As they dined, Paul commented to Peter, “Isn’t it wonderful that under grace we can eat what we want.  It makes no difference, because what you eat doesn’t commend you to God.” 

The next day, they were joined at dinner by a group from the Jerusalem church, who had come for a visit. 

Paul once again ate from the Gentile table, but Peter looked over at the visiting elders and went all the way around the Gentile table. 

He went to the kosher table and sat down like a little whipped puppy.  

Peter knew the Lord was no respecter of persons, but he was afraid to resist the pressure of a strong group in the church. 

Peter was a strong man but not strong enough to stand against the values of immature Christians—even though they were against God.

What are we to do in the face of compromising peer pressure? 

I believe that Paul has the answer. 

He says to do what is pleasing to God. 

“And do not be conformed to this world, but be transformed by the renewing of your mind, that you may prove what is that good and acceptable and perfect will of God.”  

In this verse Paul is urging the believer not to fashion his life and conduct by those around him, even those in the church. 

Instead we are to allow the Spirit of God to renew our mind. 

By yielding to the will of God for his life the believer finds that it is first good, and then it’s acceptable, and finally it is perfect, in that the believer’s will and God’s will are equal with each other. 

That’s why Paul could say, “I can do all things through Christ who strengthens me.” 

The believer can do all things that are in God’s will.

In the mid 1800’s two distinguished statesmen delivered addresses before a British university. 

Benjamin Disraeli said, “If you would succeed, know the temper and spirit of the times in which you live and act accordingly.” 

William Gladstone said, “Do not drift with the age.  Have fixed principles and stand by them.” 

At the enemy’s campfire Peter did drift with the age and lived to regret it.

There is something I never noticed before, even though I have read these verses many times. It is in this line; "and when you have returned to Me." It must have gone over Peter's as it did mine; Jesus is saying to Peter, "You are going to deny me and you will leave me and go back to fishing; but eventually you will return to me, and I will welcome you back. You are going to be a great preacher!" Peter would return to Jesus and he would have a faith that would never again betray our Lord. Jesus predicted it and it happened just like He said it would, because He was God, and He made it happen.



In the days following Jesus’ resurrection, some of the disciples had breakfast with the Lord beside the Sea of Galilee. 

Three times Jesus asked Peter if he loved Him and then He told Peter that he would have to suffer for Him. 

Peter pointed to John and asked, “But Lord, what about this man?”  

Jesus answered, “If I will that he remain till I come, what is that to you? You follow Me.” 
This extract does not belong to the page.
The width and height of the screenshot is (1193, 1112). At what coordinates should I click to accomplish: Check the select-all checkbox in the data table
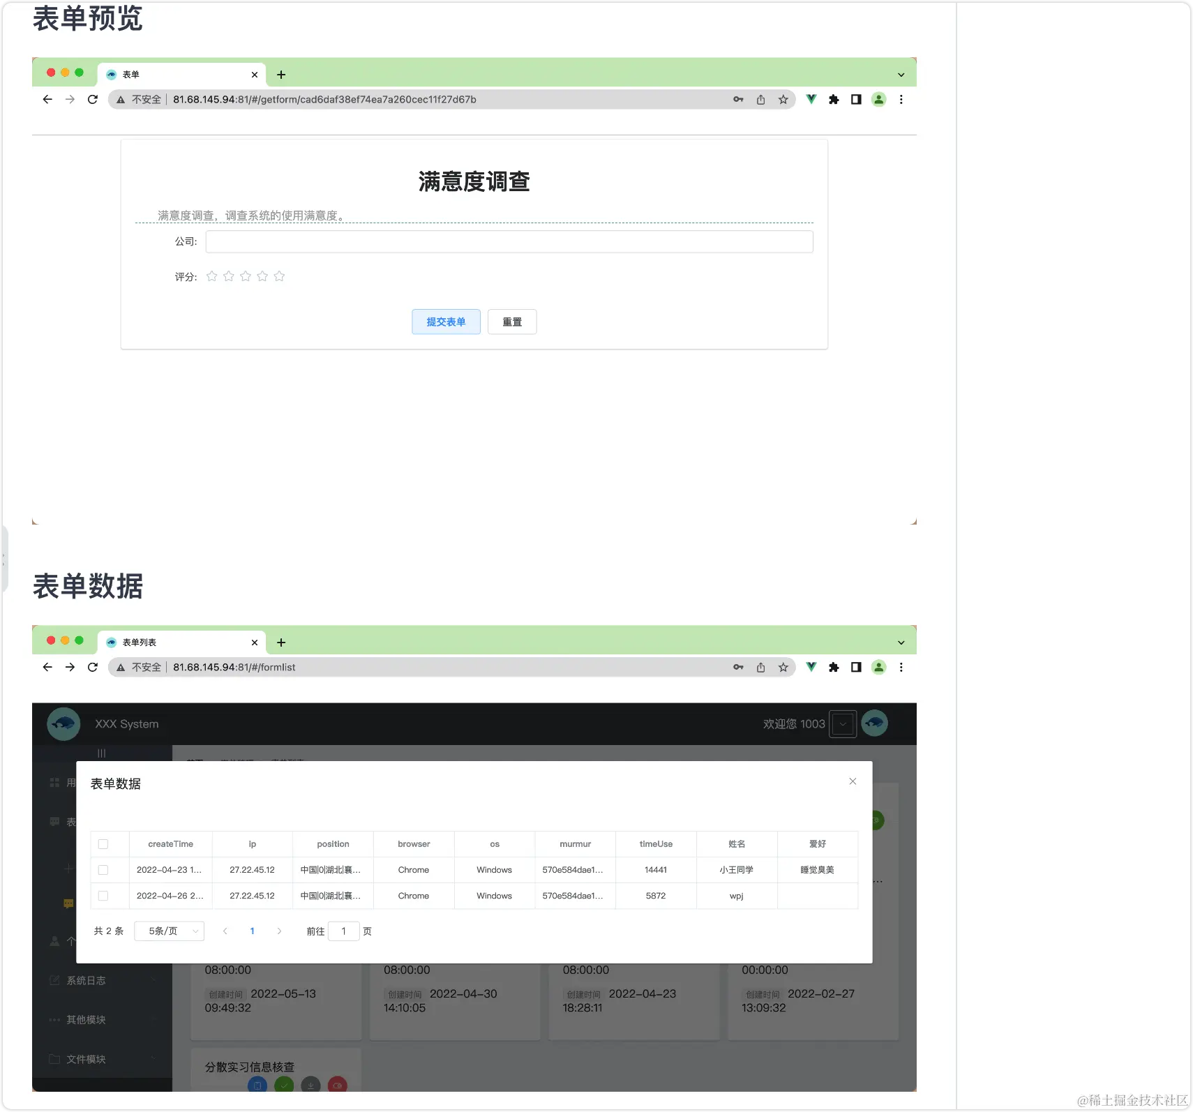[x=104, y=843]
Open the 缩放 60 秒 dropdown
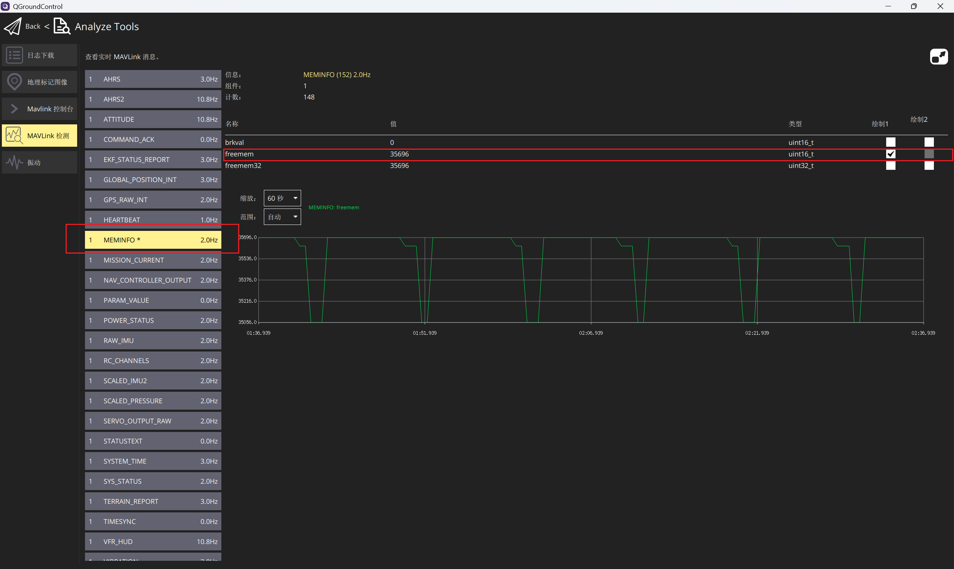954x569 pixels. click(x=282, y=198)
Our Lord is saying, “Look Simon Peter, you are going to die for Me.  What John does is none of your business.  Even if he lives until I return, that does not effect what you are to do.  You follow Me.”  

The tension was still present; it was still difficult for Peter to face God’s will.

The same crucial question that confronted Peter confronts us as well: “What will you do with Christ?” 

You can’t pass the decision off to someone else. 

You must decide. 

The pressure of others offers convenient options. 

The warmth of the enemy’s fire is appealing. 

But with the help of the Holy Spirit, let’s be faithful to God.

May the Lord hear us say, “Yes, I know Jesus—He is my Lord!”

Is Jesus your Lord?

He wants to be.

I want to pray with you today.

Let me know if you are not sure that if you died right now that you would go to heaven.

God loves you and Jesus died for you.

You are dismissed, but if you would like for me to pray with you, just stay in your seat and I will come to you.